Frage an Hep Monatzeder von Rusty S. bezüglich Soziale Sicherung
Sehr geehrter Herr Monatzeder,
ich wohne und arbeite bei Ihnen im Wahlkreis, Sie vertreten mich also im Bayerischen Landtag. Ich bin hauptberuflich in der Kreativwirtschaft tätig und arbeite als Musiker. Leider bin ich als Solo-Selbstständiger von der Corona-Krise massiv betroffen – aber von den dringend benötigten Corona Soforthilfen praktisch ausgeschlossen. Denn meine Solo-Selbstständigkeit fällt durchs Förder-Raster, da ich kein Büro angemietet habe und von zuhause arbeite. Die Hilfe in Bayern ist jedoch nur für „laufende Betriebskosten“, also gewerbliche Mieten, Pachten, Leasing-Raten ausgelegt. Ich finanziere meine Existenz durch meine Arbeit und den daraus resultierenden Gewinn. Der Wegfall meiner Aufträge führt automatisch dazu, dass ich meinen Lebensunterhalt nicht mehr bestreiten kann und im schlechtesten Fall zum Sozialfall werde.
In anderen Bundesländern (z.B. NRW, HH) dürfen in solchen Fällen auch klar definierte Beiträge zum Lebensunterhalt angefordert werden, um genau dieses Szenario zu verhindern, in Baden-Württemberg wird es ein monatliches Grundeinkommen für Betroffene geben! Was tun Sie in Bayern? Sind Sie sich bewusst, dass viele Solo-Selbstständige aus der Kreativwirtschaft in Ihrem Wahlkreis beheimatet sind, denen momentan nicht geholfen wird?
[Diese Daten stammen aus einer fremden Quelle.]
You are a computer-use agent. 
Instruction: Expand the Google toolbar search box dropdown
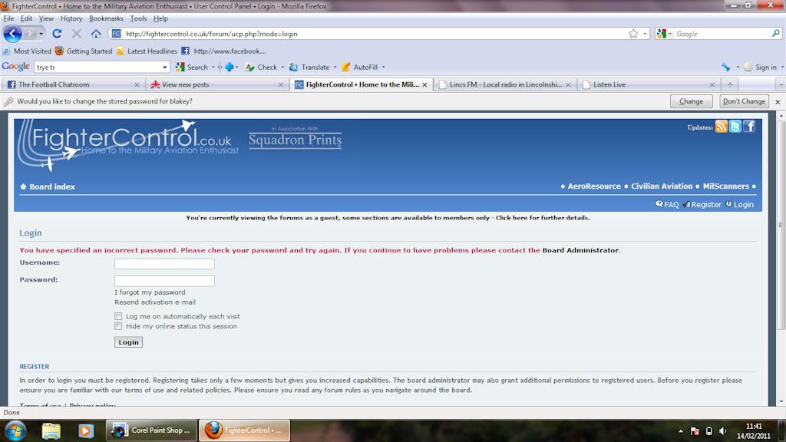tap(164, 67)
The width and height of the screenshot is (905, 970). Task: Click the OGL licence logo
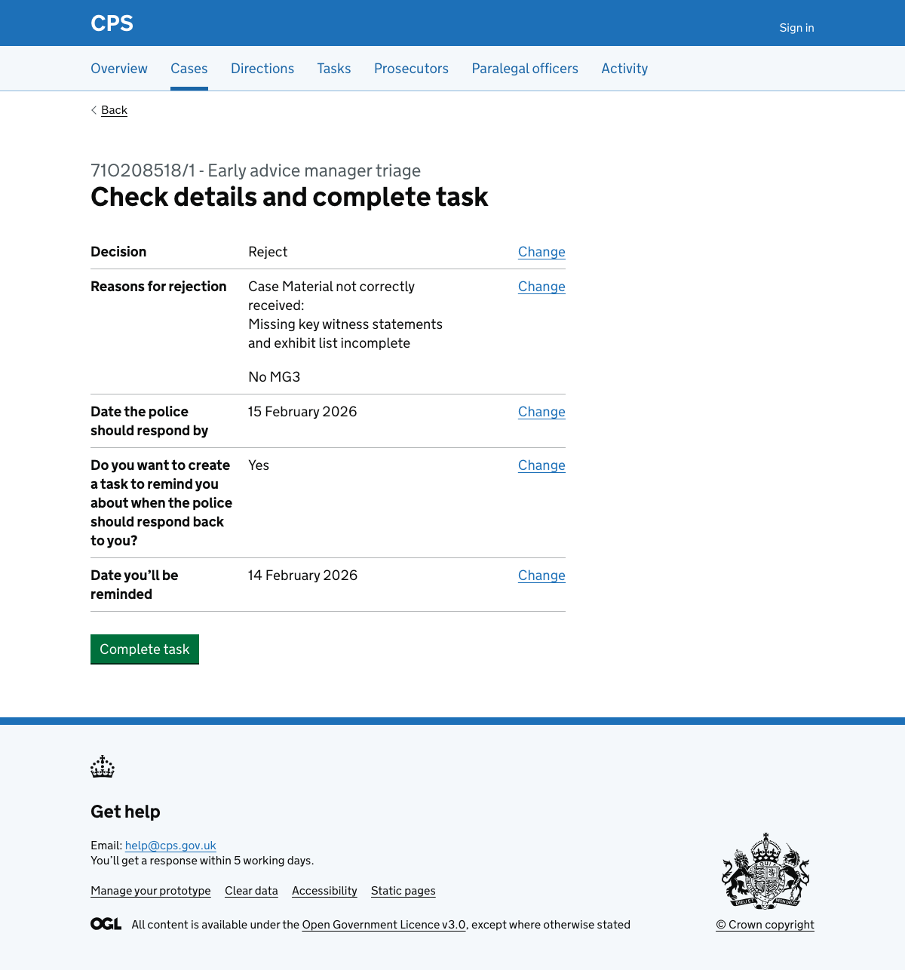106,923
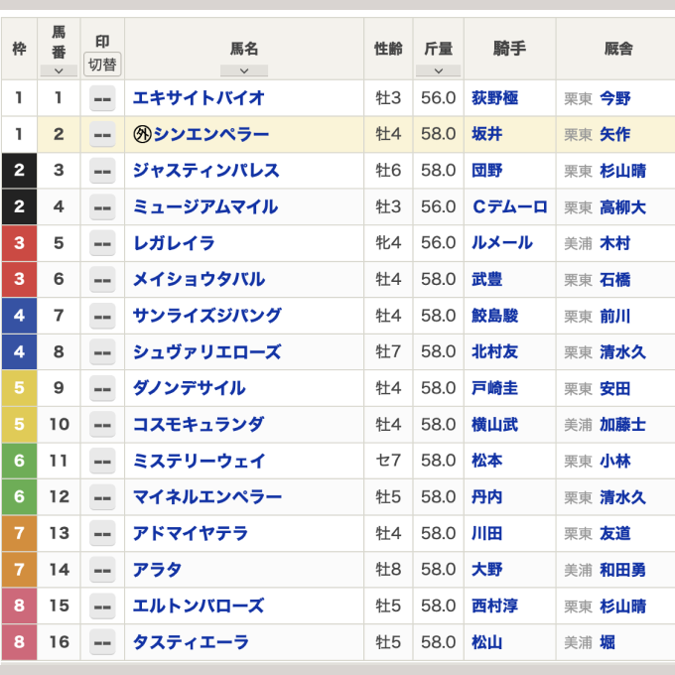Open jockey ルメール's profile

(501, 243)
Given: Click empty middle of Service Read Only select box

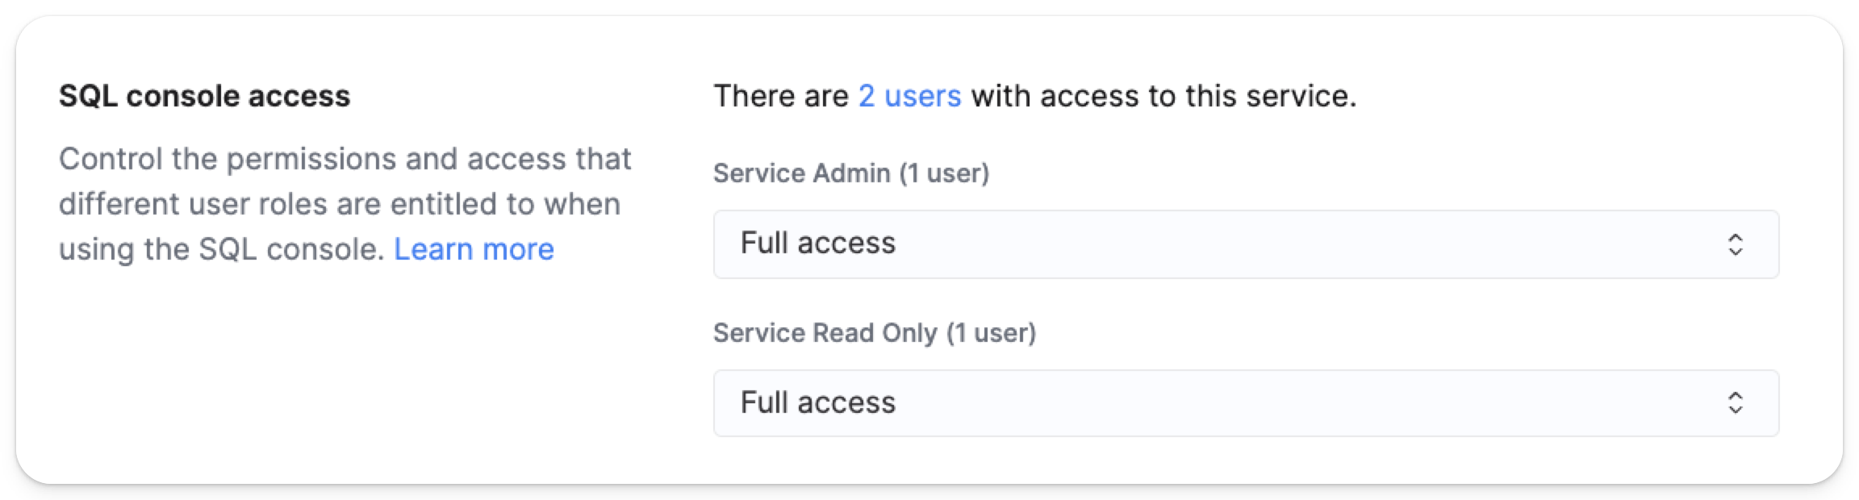Looking at the screenshot, I should click(x=1291, y=403).
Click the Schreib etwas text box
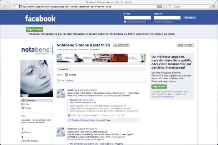 (101, 80)
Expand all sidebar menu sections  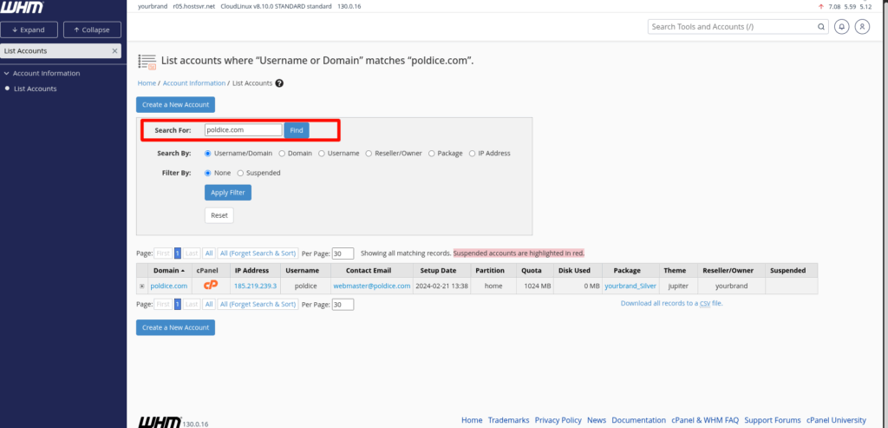(x=31, y=30)
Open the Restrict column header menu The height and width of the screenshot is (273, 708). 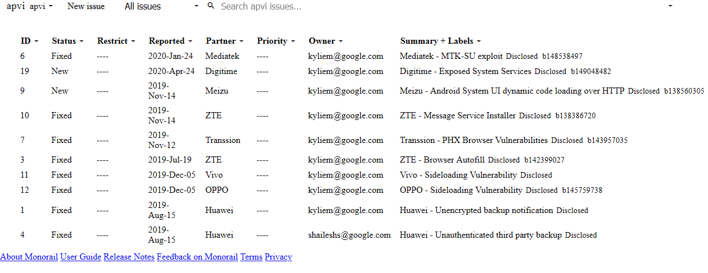coord(116,41)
Ich bitte Sie, setzen Sie sich für uns Solo-Selbstständige in Bayern ein! Sorgen Sie dafür, dass in Bayern Förderkriterien wie in NRW und Baden-Württemberg gelten! Unterstützen Sie mit Ihrer Stimme die heimische selbstständige Wirtschaft, denn Ihr Wahlkreis ist davon akut betroffen! Berichten Sie mir, wie sie sich zu diesem Sachverhalt positioniert haben!
Herzlichen Dank für Ihr Engagement.
Mit freundlichen Grüßen
Rusty Stone
Sehr geehrter Herr Stone,
danke für Ihre Mail. Ich bekomme gerade viele Zuschriften von Menschen, die in einer ähnlichen Situation sind wie Sie. Mir ist deshalb klar, dass die Corona-Krise existenzbedrohend für viele Menschen ist. Bayern ist Kulturstaat. Diesem Verfassungsgrundsatz fühlen wir Grüne uns verpflichtet, egal, ob Volksfest, Kino, Theater, Musikbühne oder Club. Dabei liegt uns nicht nur das Wohl der Institutionen am Herzen, sondern auch das Überleben derjenigen, die unseren Kulturorten nach der Krise wieder Leben einhauchen sollen: Kreative und Freie.
Die Entscheidung der Staatsregierung, sich aus dem bayerischen Corona-Soforthilfe-Programm für Solo-Selbstständige und Unternehmen bis 10 Angestellte zu verabschieden, bedauern wir sehr. Ministerpräsident Söders Ankündigung vom 20.04.2020, 30.000 Bayerischen Künstler*innen zu helfen, begrüßen wir als ersten Schritt. Er folgt damit den Forderungen unseres Offenen Briefs an die Bayerische Staatsregierung vom 17.04.2020.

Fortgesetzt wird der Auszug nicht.